-- WORK INSTRUCTIONS --
In the data below, find every line with the word "Content" and copy it out.

-- INFORMATION SHOWN --
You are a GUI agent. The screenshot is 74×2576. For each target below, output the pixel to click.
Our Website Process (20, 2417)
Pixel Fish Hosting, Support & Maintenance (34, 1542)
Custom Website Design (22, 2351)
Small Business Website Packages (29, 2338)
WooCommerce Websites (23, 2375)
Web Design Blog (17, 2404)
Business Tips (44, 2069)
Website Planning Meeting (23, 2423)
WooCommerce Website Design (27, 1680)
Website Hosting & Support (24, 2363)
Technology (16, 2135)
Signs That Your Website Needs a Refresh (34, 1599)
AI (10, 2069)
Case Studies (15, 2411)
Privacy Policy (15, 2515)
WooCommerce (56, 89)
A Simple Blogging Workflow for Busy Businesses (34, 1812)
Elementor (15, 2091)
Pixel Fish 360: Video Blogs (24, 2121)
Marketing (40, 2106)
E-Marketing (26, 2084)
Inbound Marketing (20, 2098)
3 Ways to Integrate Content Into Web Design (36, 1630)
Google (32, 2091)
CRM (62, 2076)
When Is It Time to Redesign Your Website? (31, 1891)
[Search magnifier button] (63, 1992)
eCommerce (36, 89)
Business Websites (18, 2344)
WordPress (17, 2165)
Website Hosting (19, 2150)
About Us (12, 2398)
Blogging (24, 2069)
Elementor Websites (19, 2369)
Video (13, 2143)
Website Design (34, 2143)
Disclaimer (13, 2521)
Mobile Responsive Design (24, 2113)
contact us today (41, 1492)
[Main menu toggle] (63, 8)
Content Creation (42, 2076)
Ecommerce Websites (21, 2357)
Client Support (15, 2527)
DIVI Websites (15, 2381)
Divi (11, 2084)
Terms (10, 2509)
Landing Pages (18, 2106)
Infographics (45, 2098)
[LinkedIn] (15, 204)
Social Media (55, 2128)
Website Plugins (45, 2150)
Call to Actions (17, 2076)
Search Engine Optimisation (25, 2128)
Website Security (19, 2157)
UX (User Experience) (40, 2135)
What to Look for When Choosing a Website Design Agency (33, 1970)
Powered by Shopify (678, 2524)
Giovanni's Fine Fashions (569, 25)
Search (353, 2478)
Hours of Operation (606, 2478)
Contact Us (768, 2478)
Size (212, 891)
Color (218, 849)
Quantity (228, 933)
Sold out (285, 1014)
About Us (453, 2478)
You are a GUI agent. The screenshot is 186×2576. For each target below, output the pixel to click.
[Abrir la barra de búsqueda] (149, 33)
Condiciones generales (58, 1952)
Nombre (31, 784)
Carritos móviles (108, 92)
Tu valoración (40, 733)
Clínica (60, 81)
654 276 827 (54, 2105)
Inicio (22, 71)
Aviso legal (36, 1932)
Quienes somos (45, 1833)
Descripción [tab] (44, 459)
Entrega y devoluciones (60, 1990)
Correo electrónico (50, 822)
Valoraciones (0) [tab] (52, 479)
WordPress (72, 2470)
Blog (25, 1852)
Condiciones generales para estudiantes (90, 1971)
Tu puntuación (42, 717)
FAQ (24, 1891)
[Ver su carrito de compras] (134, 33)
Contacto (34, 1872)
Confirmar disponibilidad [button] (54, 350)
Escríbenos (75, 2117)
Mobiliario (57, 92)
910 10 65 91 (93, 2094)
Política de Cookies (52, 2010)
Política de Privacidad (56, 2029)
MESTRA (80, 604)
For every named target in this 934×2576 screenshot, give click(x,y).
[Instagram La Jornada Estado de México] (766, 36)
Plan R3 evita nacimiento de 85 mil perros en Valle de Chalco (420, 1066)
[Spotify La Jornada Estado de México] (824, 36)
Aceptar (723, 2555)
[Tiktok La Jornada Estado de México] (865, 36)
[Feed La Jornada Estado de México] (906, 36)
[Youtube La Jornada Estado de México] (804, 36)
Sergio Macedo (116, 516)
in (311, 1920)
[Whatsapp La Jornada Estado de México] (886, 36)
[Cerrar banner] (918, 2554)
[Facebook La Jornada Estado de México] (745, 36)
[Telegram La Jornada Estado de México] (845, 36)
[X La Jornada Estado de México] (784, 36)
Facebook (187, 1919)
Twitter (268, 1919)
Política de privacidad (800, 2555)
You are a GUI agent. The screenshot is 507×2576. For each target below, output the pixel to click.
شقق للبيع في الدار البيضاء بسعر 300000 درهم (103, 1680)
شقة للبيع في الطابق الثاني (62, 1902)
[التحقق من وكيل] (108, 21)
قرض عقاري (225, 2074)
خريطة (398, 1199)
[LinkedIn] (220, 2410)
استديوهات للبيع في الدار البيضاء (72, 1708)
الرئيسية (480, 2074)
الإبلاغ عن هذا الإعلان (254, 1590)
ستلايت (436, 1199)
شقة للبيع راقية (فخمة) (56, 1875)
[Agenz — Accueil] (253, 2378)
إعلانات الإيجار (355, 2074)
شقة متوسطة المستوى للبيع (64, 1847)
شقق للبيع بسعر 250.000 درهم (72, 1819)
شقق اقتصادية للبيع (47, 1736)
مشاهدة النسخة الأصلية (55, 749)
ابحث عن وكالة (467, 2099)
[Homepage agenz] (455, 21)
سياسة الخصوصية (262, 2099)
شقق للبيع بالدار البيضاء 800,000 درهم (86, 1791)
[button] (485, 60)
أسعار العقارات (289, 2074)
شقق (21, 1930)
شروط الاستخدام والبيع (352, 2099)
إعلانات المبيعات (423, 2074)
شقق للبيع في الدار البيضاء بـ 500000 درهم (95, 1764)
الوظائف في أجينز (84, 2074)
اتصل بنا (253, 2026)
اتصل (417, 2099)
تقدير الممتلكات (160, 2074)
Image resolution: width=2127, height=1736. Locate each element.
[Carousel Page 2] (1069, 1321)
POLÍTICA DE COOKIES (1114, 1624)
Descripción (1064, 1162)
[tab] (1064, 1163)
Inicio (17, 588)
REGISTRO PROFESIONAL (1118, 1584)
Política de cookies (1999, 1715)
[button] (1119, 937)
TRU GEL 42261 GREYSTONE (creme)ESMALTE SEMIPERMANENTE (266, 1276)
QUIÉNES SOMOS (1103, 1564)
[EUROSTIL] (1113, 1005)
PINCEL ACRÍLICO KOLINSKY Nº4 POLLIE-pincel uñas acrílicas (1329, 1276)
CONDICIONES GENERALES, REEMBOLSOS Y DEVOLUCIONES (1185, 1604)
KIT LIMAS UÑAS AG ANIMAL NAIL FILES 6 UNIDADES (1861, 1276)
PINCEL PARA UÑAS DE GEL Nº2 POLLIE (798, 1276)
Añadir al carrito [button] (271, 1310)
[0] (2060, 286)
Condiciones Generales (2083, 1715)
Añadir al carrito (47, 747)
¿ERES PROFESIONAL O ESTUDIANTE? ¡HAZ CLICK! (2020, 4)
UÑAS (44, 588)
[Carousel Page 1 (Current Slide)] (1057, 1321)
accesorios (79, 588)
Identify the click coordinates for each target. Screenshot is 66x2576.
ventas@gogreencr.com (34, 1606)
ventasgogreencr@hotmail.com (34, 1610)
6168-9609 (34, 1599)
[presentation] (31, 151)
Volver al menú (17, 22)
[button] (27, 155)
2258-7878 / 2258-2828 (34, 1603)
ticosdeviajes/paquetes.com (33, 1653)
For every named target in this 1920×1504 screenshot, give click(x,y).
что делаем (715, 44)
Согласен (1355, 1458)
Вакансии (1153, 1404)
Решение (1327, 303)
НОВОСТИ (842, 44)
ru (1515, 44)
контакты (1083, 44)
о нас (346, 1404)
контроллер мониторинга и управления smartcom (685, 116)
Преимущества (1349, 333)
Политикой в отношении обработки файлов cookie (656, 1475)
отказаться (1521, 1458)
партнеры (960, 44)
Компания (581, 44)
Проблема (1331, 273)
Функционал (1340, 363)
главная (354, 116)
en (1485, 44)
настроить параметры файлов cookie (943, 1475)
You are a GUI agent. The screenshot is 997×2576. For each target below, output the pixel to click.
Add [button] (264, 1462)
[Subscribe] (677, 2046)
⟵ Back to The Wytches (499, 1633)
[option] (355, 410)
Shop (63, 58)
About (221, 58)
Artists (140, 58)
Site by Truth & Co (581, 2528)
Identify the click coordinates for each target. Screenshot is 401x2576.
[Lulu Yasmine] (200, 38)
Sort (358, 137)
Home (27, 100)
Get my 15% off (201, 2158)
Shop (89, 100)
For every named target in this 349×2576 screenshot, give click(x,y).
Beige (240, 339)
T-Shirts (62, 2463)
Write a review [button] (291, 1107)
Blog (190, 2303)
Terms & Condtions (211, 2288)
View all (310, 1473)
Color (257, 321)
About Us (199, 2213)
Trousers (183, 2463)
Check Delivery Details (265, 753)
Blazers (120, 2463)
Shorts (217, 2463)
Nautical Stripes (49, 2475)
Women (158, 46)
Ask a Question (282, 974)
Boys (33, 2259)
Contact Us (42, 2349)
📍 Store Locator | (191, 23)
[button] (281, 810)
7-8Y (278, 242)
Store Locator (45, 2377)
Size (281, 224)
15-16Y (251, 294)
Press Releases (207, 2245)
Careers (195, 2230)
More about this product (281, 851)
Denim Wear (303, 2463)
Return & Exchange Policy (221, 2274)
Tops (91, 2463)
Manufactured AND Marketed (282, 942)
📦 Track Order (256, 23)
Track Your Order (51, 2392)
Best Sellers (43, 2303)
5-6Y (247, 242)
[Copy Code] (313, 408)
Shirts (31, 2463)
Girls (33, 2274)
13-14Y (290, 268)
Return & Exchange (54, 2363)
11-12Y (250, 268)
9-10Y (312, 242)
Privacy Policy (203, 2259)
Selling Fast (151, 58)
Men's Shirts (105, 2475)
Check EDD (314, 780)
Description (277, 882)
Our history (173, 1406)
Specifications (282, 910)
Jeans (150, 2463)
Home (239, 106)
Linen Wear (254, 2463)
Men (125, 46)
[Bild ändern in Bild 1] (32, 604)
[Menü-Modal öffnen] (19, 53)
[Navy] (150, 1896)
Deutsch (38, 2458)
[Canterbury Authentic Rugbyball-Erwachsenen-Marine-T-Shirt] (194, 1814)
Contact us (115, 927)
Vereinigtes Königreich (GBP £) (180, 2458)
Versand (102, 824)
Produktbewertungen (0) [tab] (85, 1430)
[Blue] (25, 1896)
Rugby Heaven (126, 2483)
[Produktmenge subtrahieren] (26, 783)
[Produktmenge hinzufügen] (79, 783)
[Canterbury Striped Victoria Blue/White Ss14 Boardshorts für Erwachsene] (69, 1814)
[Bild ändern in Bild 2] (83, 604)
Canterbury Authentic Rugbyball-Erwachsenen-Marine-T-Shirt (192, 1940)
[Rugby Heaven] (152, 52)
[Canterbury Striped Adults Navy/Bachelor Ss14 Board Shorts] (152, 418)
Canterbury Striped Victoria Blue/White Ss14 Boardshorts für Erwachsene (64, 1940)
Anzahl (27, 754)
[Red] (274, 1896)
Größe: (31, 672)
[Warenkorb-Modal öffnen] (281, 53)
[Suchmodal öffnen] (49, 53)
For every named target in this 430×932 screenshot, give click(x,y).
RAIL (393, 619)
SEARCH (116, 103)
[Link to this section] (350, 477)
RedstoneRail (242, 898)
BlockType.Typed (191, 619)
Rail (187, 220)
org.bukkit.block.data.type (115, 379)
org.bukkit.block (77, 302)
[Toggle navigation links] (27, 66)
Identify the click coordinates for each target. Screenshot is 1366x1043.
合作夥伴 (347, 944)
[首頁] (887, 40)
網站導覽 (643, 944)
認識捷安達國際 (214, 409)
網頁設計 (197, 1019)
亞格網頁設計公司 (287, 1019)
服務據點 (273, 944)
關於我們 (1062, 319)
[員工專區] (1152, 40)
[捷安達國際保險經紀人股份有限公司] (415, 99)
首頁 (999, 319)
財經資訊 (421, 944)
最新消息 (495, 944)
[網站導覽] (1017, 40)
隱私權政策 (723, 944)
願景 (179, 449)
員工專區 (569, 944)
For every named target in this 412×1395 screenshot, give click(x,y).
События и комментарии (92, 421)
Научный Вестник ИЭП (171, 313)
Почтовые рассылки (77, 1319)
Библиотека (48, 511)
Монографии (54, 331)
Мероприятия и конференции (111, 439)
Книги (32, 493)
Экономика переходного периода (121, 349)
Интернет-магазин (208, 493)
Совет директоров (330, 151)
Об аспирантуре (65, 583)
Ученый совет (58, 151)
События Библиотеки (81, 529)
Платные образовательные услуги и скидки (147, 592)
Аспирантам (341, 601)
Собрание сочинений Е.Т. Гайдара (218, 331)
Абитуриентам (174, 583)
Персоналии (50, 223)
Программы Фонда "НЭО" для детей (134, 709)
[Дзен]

-- REPLY --
3 Ways to Integrate Content Into Web Design (36, 1630)
Content Creation (42, 2076)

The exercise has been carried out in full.